Na primeira fase do projeto, 300 mulheres consideradas "socialmente vulneráveis" foram capacitadas por uma organização não governamental (ONG) - a Aliança Empreendedora, com sede em Curitiba - para vender kits de iogurte a vizinhas, parentes e amigas. O resultado foi surpreendente: juntas, elas alcançaram a média de 40 toneladas de iogurte por mês, ou o equivalente a 400 mil unidades.
"Saímos do zero para 40 toneladas com esse programa. Era um resultado que esperávamos apenas um ano depois", disse ao Valor a diretora de sustentabilidade da Danone, Adriana Matarazzo. "Agora estamos validando o modelo para ter certeza que é sustentável", acrescentou.

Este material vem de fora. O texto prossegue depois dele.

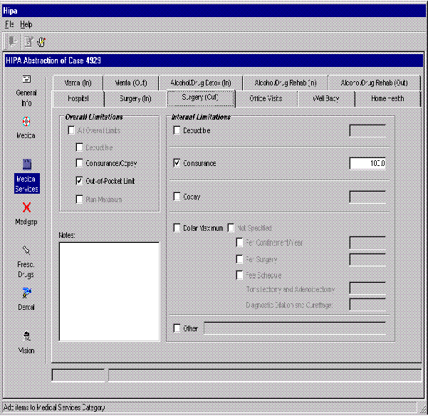Click the hand-with-pencil toolbar icon
The width and height of the screenshot is (428, 416).
point(41,42)

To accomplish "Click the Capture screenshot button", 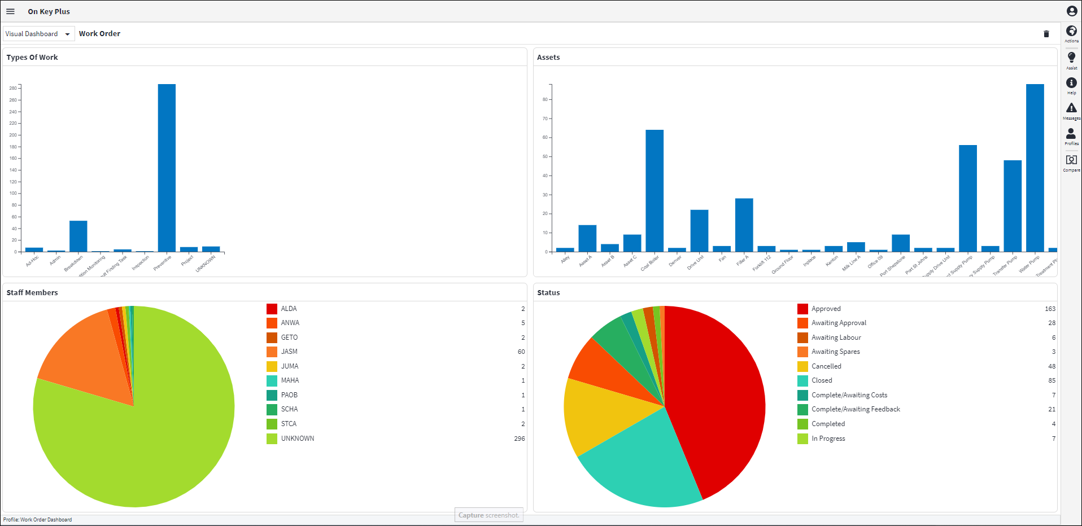I will click(488, 515).

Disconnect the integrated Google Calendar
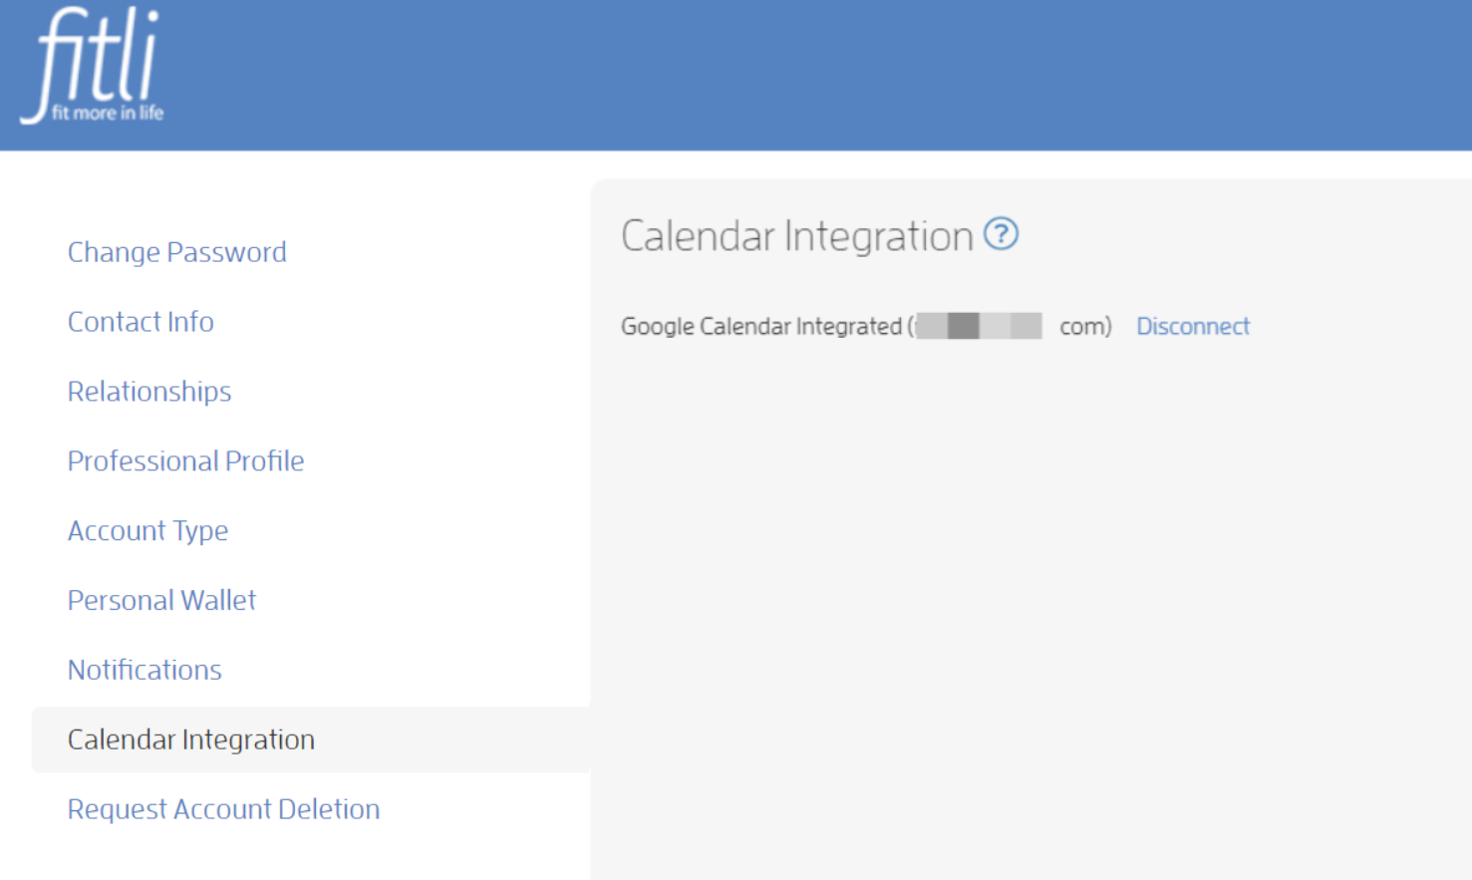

Nos próximos dois anos, a Danone Brasil tentará ampliar o número de "kiteiras" para 400 e atingir 70 toneladas de iogurte vendidas por mês. Além disso, a empresa pretende que elas mudem a maneira como veem os kits - de algo que proporciona uma renda complementar e permite horários flexíveis para a principal atividade de geração de renda.
Para atingir isso, a gigante de lácteos fechou parcerias com outras duas ONGs, a Move e a Véli RH, na tentativa de recrutar e formar uma rede de microempreendedoras de venda porta a porta da Danone. A ideia é estender a iniciativa ao Nordeste. Fortaleza e Recife estão no radar da companhia.
Cautelosa, a filial brasileira prefere colocar os verbos ainda no modo condicional. Uma grande preocupação da empresa é a manutenção dessas mulheres para que o projeto perdure. A Danone não é a primeira a fazer isso - além da precursora Yakult, a Nestlé já faz vendas porta a porta há algum tempo.
A própria Danone tentou, no passado, fazer vendas diretas de lácteos, sem sucesso. Desta vez, a filial brasileira juntou um plano de negócio à sua cartilha social para acrescentar a inclusão de uma parcela da população carente às suas vendas. Para ser candidata a uma "kiteira" é preciso estar necessariamente no sopé da pirâmide social.
"A proposta do Projeto Kiteiras é impactar mulheres da base da pirâmide social da região Nordeste, como mães solteiras e donas de casa, de meia idade", explica Adriana. De acordo com a executiva, o projeto alavancou em 35% a renda mensal das mulheres envolvidas.
Outra preocupação é fazer com que o projeto se sustente sozinho, sem que a Danone tenha que injetar recursos a perder de vista. Até agora, foram € 400 mil (aproximadamente R$ 1 milhão) apenas na primeira fase. O dinheiro veio do Fundo Ecosysteme, um de quatro fundos globais da Danone que apoiam projetos relacionados a emprego e microempreendedorismo. Na segunda fase, que se inicia agora, serão mais € 700 mil.
Com faturamento de R$ 2 bilhões em 2013 - o dobro quando comparado ao de 2009 -, a meta da Danone é dobrar de tamanho a cada quatro ou cinco anos no Brasil. Para isso, além de ampliar o portfólio e tornar os preços de seus produtos atraentes, é preciso estimular o brasileiro a consumir mais iogurte. Segundo a empresa, o consumo no Nordeste ainda é a metade da média nacional.
"O Nordeste sempre foi difícil [em vendas] para a gente", afirma Adriana. "Precisamos de parceiros comerciais para acessar o pequeno varejo, estratégico para no Brasil". Com o "kiteiras", a Danone pretende conseguir um feito no país.